Andrew Weinberg, principal with Silver Fin Capital in Great Neck, New York, agreed that a lack of supply of new homes is what is really driving up housing prices. This means that the steady increase in prices is not the result of speculation, which would be more likely to lead to a housing bubble ready to pop, than simple supply-and-demand.
Numbers from the National Association of Realtors back up Weinberg. The association reported that 1.52 million existing homes were for sale across the country in January. That is 9.5 percent lower than a year ago, when 1.68 million homes were for sale. The number of homes for sale has fallen year-over-year for 32 consecutive months.
"That lack of supply, particularly at the more affordable price ranges, coupled with strong demand from an improving economy, has resulted in bidding wars," Weinberg said.
Weinberg said that the sellers of, say, a $400,000 to $600,000 home in Long Island, New York, will often receive multiple offers, often above their initial asking price. This is resulting in an increase in housing prices for more legitimate reasons than the country saw in 2005 and 2006.
Not everyone, though, is entirely sure that a housing bubble isn't developing, at least in some overheated markets.
Some concerning signs
Allison Bethell, real estate investor analyst with New York City-based FitSmallBusiness.com, said that while there is no way to be certain about a housing bubble bust, there are some similarities with today's housing market and what the country saw before the housing crash in 2007 and 2008.

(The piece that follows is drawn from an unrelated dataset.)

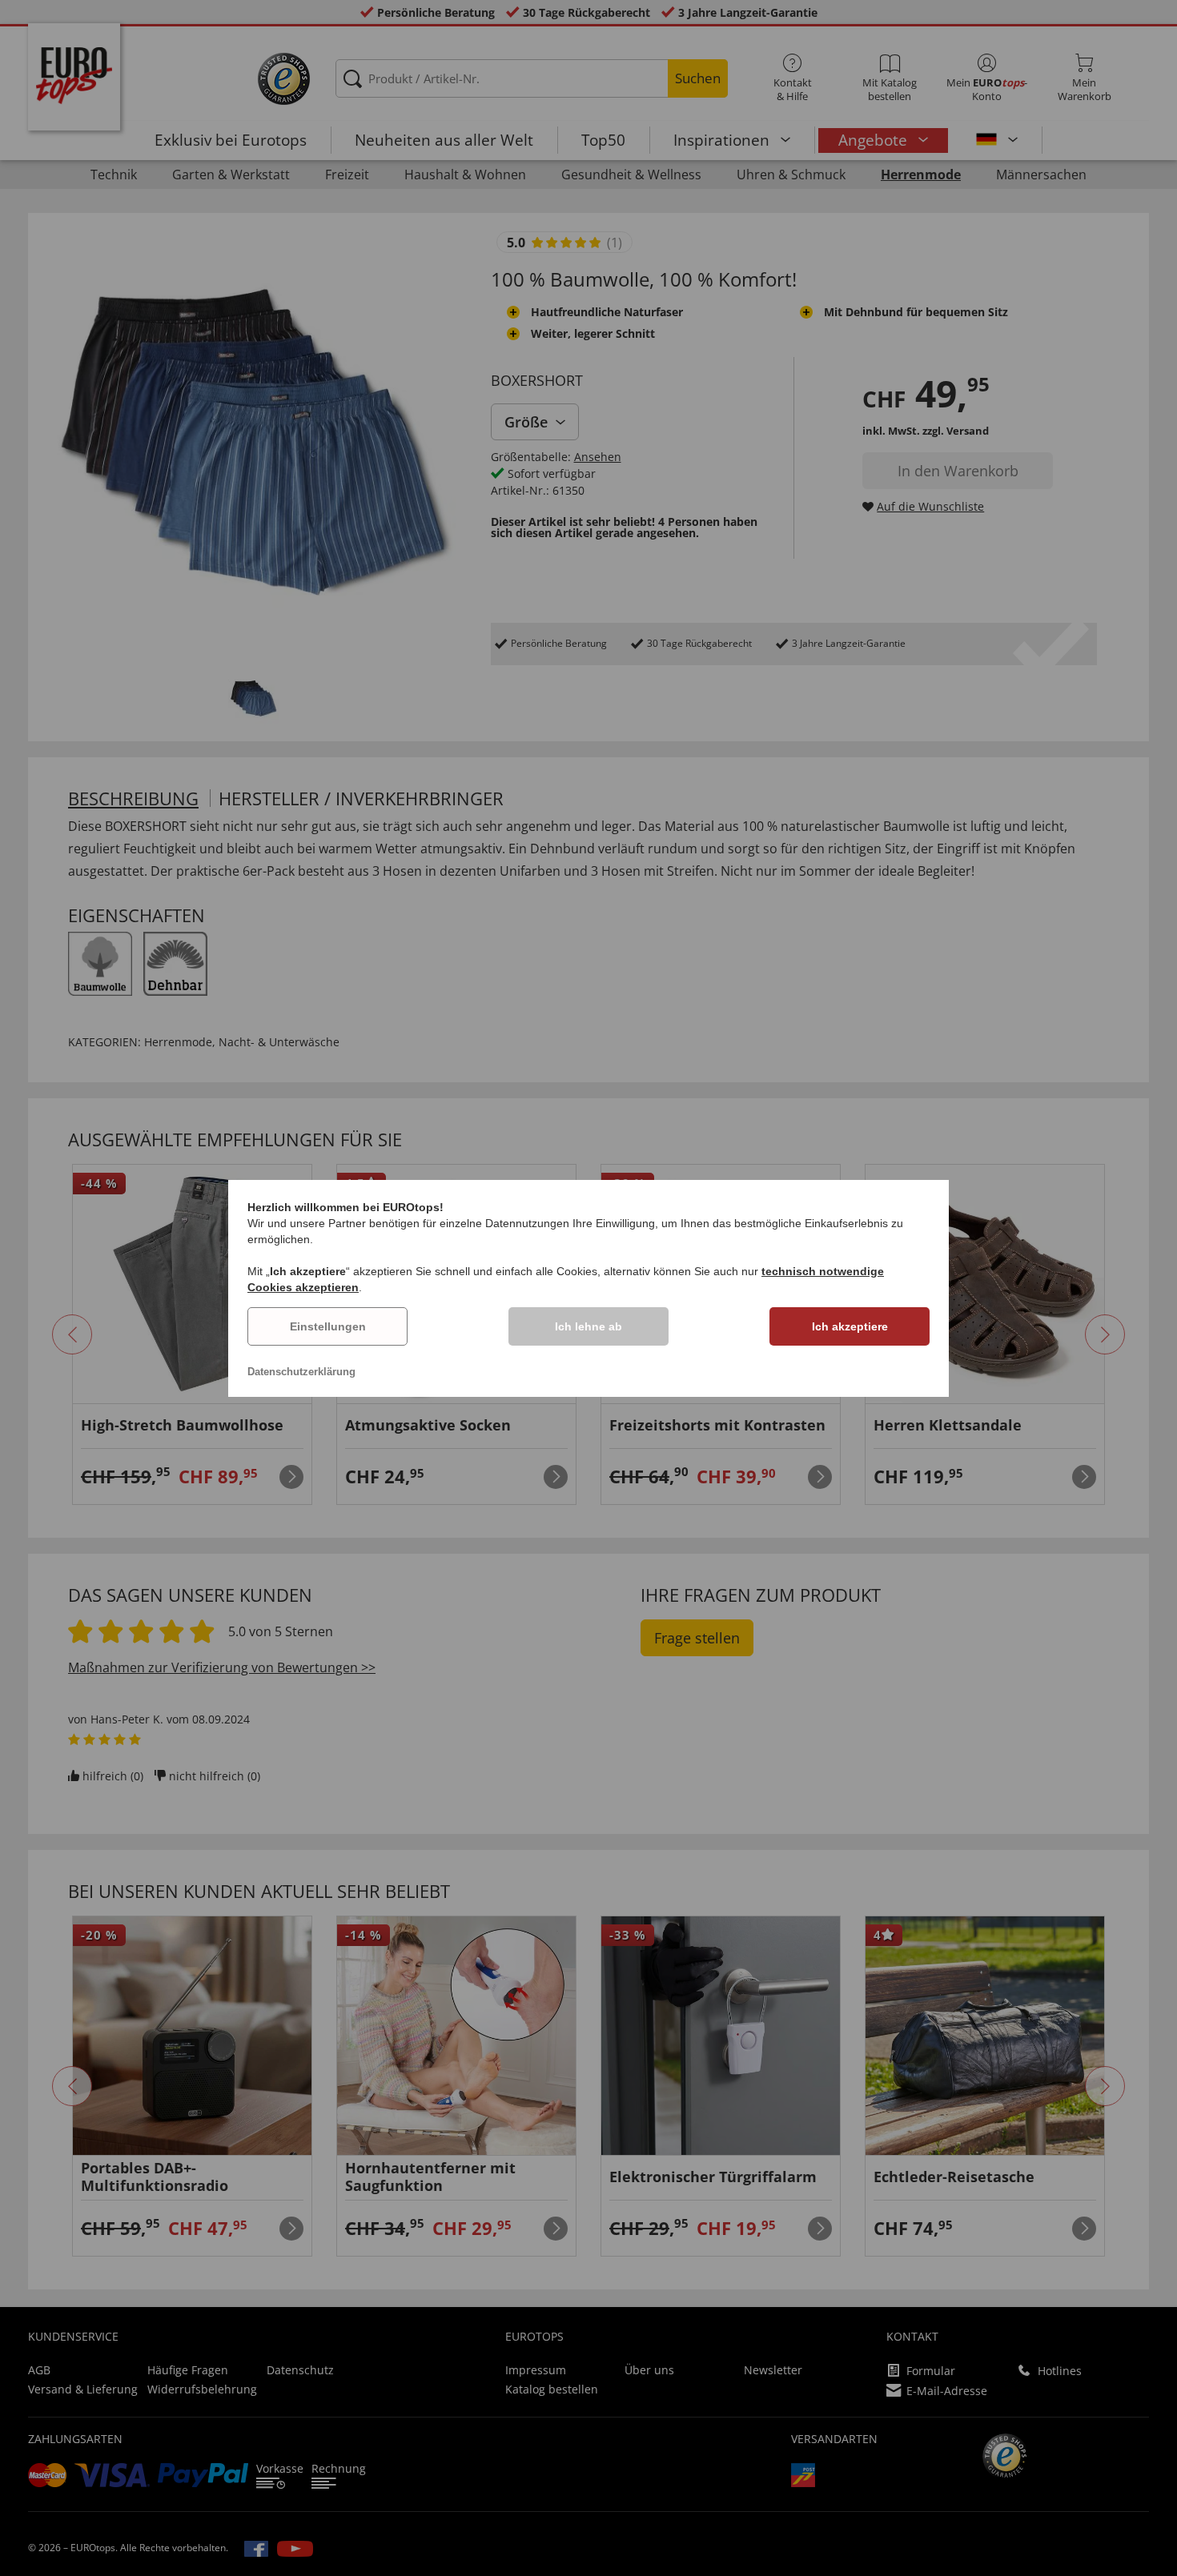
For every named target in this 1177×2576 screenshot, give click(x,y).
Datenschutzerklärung (301, 1372)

Bethell pointed to the steadily rising housing prices in many major cities. She pointed, too, to housing prices that are rising much faster than inflation, something that also happened in 2008. The S&P CoreLogic Case-Shiller U.S. National Home Prices Index found earlier this year that national home prices were rising three times faster than the rate of inflation.
These are worrisome signs. But there is also evidence that the country's housing market, and the lenders who pass out mortgage loans, are different than back in 2005 and 2006.
"Lenders haven't been as lenient with their lending criteria as they were prior to 2008," Bethell said. "You rarely find no-doc loans with stated income anymore. In my opinion, some warning signs are there, but I don't think it will be as big of a crisis as it was before."